Black, Silver, Hyman, and Sage on the Medical Malpractice “Crisis”
BERNARD S. BLACK (University of Texas at Austin – School of Law; University of Texas at Austin – Red McCombs School of Business), CHARLES SILVER (University of Texas Law School), DAVID A. HYMAN (University of Illinois College of Law), and WILLIAM M. SAGE (Columbia Law School) have posted Stability, Not Crisis: Medical Malpractice Claim Outcomes in Texas, 1988-2002 on SSRN. Here is the abstract:
- Using a comprehensive database of closed claims maintained by the Texas Department of Insurance since 1988, this study provides evidence on a range of issues involving medical malpractice litigation, including claim frequency, payout frequency, payment amounts, defense costs, and jury verdicts. The data present a picture of remarkable stability in most respects and slow, predictable change in others. We find no evidence of the medical malpractice crisis that produced headlines over the last several years and led to legal reform in Texas and other states.

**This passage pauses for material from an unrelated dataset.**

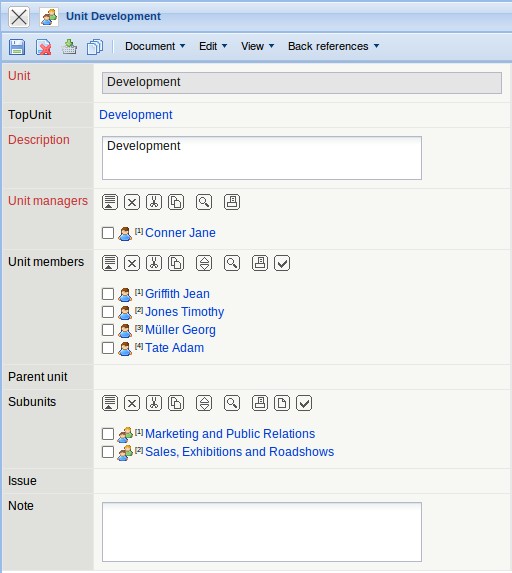
Task: Click the new document icon in Subunits
Action: click(x=282, y=403)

The rapid changes in insurance premiums that sparked the crisis appear to reflect insurance market dynamics, largely disconnected from claim outcomes.
Controlling for population growth, the number of large paid claims (over $25,000 in real 1988 dollars) was roughly constant from 1991-2002. Controlling for the quantity of health care delivered (based either on real health care spending or number of physicians), the frequency of large paid claims declined over this period. The number of small paid claims declined sharply. Payout per claim on large claims was constant over 1988-2002, while jury awards were constant or even declined. Real defense costs rose at 4.4% per year, and produced an average 1% annual increase in the real total cost to insurers per large paid claim. Jury verdicts showed no significant trend.